▸ **Exercise aim**:
Find the lines in the records that carry the word "computer". Copy each one.

▸ **Records for the task**:
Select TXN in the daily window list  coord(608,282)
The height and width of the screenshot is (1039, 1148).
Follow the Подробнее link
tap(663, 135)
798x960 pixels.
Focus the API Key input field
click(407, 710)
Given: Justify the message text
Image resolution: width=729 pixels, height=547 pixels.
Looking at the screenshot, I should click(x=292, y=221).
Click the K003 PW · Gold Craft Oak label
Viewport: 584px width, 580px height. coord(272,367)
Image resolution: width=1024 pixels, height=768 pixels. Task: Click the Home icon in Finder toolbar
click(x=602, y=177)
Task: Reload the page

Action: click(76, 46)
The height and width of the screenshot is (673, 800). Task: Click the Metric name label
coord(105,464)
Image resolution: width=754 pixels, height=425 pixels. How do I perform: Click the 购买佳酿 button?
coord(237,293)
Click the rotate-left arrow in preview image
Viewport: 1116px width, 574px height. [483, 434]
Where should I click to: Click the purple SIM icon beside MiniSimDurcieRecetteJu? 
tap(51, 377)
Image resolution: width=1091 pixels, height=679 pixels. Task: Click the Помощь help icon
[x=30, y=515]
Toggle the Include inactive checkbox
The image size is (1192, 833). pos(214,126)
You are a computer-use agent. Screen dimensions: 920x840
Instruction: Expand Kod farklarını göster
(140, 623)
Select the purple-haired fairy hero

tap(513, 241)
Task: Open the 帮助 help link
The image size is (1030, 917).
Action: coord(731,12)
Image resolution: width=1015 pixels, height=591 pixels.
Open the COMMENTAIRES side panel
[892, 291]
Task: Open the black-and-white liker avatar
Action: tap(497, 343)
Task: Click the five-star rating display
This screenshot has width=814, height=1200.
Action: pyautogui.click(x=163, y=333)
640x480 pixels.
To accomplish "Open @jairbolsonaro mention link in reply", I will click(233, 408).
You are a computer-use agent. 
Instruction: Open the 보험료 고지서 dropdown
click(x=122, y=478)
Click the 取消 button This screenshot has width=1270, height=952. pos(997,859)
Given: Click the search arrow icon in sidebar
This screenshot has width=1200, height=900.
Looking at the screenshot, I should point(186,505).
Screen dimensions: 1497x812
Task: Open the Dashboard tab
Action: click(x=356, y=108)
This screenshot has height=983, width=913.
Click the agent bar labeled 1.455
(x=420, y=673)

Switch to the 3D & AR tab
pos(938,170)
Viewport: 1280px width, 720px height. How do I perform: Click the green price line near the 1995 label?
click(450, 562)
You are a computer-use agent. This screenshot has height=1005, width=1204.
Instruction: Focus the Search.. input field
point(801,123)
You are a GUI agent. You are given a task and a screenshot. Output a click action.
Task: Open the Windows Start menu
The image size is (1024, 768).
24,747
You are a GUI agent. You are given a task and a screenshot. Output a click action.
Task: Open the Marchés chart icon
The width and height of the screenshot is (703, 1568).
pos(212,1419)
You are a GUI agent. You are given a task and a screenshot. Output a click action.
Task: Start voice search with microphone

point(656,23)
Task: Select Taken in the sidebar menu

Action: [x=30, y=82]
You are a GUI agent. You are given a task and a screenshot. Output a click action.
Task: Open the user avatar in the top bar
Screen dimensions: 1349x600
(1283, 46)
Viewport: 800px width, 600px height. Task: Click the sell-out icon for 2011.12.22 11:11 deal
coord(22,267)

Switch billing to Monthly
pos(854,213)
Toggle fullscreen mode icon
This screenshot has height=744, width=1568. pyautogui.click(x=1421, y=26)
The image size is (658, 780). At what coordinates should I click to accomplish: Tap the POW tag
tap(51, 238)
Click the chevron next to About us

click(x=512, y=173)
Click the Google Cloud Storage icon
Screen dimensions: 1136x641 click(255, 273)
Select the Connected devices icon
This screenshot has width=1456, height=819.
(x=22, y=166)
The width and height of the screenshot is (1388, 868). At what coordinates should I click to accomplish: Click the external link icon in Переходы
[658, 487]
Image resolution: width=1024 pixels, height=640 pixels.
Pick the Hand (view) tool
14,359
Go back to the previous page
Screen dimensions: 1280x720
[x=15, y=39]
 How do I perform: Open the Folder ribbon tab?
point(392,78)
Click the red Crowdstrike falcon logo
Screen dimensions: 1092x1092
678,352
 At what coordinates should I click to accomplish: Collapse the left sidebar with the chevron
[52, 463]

▸ **Completed task**:
You are a computer-use agent. Screen dimensions: 920x840
You are a computer-use agent. 
You are a computer-use agent. This screenshot has height=1005, width=1204.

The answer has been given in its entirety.